▽
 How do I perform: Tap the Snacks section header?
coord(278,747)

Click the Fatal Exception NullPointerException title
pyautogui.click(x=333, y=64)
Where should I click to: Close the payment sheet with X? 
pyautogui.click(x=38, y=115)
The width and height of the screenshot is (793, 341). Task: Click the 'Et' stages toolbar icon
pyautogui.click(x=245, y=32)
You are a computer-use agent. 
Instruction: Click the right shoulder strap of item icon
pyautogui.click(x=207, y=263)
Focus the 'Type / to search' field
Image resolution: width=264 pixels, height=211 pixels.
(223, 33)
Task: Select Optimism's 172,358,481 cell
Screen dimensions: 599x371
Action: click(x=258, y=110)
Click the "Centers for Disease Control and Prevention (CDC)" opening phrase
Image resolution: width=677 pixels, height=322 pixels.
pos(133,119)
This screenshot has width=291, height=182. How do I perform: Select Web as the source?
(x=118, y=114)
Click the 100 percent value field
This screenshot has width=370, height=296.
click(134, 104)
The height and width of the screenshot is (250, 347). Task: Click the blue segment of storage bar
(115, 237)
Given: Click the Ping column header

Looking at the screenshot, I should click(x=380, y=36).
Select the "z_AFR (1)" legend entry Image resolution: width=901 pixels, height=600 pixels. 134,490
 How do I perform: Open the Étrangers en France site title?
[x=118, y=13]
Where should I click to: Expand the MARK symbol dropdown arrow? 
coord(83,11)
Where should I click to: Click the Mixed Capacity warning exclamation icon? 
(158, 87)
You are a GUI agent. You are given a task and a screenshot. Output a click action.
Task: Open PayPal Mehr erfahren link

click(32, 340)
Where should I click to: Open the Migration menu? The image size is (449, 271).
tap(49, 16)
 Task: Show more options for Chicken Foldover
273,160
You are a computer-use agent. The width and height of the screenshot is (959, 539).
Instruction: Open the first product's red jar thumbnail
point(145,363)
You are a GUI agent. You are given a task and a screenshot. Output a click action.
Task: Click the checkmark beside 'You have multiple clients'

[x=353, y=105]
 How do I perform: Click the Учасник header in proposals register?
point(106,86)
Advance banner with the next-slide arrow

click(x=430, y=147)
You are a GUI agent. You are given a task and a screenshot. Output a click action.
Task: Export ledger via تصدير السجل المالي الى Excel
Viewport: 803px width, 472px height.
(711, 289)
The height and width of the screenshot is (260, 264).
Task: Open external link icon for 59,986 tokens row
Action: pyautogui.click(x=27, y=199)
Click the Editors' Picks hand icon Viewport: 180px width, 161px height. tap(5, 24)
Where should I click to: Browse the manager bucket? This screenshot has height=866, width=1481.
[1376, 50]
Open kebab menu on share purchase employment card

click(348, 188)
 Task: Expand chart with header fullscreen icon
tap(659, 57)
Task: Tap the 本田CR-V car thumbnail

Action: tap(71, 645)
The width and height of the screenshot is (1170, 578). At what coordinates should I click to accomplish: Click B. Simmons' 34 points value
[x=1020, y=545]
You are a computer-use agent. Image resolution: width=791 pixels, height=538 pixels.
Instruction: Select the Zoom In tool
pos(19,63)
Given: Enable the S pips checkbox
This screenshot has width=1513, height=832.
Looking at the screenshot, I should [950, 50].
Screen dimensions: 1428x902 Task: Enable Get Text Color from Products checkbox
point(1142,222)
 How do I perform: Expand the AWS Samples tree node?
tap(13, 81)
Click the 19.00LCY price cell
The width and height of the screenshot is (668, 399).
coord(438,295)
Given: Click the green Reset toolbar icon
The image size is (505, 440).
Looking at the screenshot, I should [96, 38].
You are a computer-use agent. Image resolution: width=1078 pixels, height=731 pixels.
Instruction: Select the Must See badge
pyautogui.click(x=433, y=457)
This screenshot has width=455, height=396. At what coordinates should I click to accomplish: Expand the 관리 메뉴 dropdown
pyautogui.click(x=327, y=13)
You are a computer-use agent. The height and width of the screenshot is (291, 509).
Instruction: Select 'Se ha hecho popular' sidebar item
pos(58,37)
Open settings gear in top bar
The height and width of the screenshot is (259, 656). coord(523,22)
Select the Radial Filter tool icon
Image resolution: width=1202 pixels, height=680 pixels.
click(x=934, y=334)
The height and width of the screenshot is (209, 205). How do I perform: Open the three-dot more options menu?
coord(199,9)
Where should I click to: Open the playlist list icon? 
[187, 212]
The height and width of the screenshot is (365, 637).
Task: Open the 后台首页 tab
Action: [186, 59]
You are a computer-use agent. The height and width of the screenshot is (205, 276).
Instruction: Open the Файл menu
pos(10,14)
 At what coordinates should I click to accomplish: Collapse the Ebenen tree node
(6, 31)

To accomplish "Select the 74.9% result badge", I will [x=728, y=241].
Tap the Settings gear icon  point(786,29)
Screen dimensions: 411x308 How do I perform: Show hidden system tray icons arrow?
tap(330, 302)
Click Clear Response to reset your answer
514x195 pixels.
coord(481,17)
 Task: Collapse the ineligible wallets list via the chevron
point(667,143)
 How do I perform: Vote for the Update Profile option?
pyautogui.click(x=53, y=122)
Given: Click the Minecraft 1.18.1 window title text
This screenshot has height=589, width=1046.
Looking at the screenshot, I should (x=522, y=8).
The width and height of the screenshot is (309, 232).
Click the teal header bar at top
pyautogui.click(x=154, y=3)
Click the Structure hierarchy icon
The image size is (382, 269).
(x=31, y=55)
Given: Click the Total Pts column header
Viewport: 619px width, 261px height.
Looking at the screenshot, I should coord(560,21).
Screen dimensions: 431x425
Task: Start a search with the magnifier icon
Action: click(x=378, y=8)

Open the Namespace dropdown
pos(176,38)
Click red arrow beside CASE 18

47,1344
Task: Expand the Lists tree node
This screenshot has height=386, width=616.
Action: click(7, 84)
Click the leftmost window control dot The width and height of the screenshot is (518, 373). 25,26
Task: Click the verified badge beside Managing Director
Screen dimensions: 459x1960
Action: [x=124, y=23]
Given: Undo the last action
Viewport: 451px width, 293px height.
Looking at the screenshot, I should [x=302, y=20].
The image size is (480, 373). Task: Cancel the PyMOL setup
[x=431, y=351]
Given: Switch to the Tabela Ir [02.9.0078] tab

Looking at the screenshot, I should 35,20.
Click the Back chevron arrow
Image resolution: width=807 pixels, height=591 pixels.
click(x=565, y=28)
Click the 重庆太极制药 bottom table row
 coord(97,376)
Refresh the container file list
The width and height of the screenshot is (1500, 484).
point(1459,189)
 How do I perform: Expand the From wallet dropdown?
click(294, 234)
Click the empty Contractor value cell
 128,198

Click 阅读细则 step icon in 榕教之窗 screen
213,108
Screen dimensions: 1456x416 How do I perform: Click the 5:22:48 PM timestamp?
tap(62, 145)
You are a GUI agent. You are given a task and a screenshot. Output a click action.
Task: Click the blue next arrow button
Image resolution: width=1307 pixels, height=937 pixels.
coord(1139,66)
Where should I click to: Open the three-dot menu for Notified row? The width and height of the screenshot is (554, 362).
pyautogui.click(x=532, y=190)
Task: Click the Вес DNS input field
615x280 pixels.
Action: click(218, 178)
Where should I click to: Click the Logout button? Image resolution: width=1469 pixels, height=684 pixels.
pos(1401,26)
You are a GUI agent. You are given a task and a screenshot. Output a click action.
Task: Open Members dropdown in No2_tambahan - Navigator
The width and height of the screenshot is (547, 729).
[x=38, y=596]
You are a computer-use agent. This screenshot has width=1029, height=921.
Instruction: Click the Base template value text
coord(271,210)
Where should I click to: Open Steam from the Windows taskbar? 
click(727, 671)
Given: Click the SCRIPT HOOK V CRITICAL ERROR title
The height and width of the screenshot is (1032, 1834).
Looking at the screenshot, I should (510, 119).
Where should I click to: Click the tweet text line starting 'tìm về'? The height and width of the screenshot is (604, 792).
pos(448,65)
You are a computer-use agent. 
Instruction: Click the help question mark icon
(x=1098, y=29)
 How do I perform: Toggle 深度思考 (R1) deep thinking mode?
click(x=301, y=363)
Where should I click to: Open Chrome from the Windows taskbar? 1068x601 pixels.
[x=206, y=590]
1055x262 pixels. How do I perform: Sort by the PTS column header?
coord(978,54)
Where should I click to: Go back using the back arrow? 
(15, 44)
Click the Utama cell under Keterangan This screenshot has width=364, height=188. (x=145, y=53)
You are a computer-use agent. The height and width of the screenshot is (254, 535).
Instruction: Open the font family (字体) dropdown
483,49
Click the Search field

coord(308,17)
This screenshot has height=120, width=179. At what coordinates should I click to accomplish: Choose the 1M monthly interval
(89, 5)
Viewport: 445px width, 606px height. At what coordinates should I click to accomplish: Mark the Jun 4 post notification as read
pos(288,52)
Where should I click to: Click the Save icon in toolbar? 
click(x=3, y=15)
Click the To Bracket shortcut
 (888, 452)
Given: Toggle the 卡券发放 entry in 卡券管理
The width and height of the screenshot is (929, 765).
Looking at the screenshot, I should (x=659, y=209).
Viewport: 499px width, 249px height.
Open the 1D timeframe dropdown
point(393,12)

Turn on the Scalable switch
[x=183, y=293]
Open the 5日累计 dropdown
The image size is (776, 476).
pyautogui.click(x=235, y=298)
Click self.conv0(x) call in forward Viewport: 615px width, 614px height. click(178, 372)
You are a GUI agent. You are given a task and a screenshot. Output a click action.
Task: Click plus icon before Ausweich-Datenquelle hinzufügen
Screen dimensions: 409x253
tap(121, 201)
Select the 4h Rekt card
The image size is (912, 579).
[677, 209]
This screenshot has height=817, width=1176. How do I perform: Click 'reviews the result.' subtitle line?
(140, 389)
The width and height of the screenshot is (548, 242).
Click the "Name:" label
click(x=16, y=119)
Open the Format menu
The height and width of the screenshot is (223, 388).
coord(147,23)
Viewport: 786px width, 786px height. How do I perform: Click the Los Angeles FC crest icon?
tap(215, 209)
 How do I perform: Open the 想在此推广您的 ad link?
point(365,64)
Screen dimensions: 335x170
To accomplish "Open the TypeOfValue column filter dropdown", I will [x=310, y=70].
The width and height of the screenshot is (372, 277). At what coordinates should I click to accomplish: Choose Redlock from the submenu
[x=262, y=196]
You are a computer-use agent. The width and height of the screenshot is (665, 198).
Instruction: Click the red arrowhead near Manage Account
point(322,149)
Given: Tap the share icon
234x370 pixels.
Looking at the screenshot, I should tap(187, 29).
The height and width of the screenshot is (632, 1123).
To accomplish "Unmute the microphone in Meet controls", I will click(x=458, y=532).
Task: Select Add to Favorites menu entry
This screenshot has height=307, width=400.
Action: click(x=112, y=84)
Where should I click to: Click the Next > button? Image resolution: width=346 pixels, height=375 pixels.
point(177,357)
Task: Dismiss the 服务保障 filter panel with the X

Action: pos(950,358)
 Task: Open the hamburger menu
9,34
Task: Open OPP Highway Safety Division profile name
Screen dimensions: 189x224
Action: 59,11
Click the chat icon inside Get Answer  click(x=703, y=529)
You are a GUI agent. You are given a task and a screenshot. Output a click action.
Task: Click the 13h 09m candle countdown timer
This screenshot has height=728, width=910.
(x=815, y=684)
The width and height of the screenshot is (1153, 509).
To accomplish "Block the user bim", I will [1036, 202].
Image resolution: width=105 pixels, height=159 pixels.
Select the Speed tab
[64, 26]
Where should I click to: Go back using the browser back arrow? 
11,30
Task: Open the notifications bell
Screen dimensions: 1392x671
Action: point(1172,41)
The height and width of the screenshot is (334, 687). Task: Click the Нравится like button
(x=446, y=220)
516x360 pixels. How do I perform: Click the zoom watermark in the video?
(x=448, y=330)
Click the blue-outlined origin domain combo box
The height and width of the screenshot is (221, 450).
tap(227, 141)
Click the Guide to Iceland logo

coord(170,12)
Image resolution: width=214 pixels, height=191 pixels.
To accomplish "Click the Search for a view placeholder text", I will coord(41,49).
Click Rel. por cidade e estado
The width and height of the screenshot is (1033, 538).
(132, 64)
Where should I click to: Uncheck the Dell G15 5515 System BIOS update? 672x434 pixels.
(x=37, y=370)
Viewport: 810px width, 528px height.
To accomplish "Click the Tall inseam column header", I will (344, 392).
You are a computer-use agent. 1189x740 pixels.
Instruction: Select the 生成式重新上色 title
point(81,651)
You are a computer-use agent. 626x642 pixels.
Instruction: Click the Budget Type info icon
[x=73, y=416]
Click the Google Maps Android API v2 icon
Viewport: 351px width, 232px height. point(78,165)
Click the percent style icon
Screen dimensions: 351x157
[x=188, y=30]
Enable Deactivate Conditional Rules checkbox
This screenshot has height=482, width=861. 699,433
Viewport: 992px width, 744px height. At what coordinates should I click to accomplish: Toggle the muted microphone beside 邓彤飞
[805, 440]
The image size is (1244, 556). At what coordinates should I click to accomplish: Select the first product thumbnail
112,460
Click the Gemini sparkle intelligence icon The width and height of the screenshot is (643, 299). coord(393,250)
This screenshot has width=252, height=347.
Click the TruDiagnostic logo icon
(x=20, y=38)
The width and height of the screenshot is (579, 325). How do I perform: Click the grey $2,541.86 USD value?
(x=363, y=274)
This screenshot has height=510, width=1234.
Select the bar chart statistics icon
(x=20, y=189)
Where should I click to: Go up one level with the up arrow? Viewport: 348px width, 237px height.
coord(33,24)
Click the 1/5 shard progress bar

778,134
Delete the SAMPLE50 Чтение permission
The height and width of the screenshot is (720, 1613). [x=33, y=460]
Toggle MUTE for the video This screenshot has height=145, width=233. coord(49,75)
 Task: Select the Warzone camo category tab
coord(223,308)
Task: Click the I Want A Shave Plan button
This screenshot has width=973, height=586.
△
(PROMPT) Retype only the lines above between the line with "Given: Tap the share icon" and the line with "Task: Open OPP", counting those two lines as well, and keep every character as it is.

(OUTPUT)
Given: Tap the share icon
234x370 pixels.
Looking at the screenshot, I should tap(187, 29).
The height and width of the screenshot is (632, 1123).
To accomplish "Unmute the microphone in Meet controls", I will click(x=458, y=532).
Task: Select Add to Favorites menu entry
This screenshot has height=307, width=400.
Action: click(x=112, y=84)
Where should I click to: Click the Next > button? Image resolution: width=346 pixels, height=375 pixels.
point(177,357)
Task: Dismiss the 服务保障 filter panel with the X

Action: pos(950,358)
 Task: Open the hamburger menu
9,34
Task: Open OPP Highway Safety Division profile name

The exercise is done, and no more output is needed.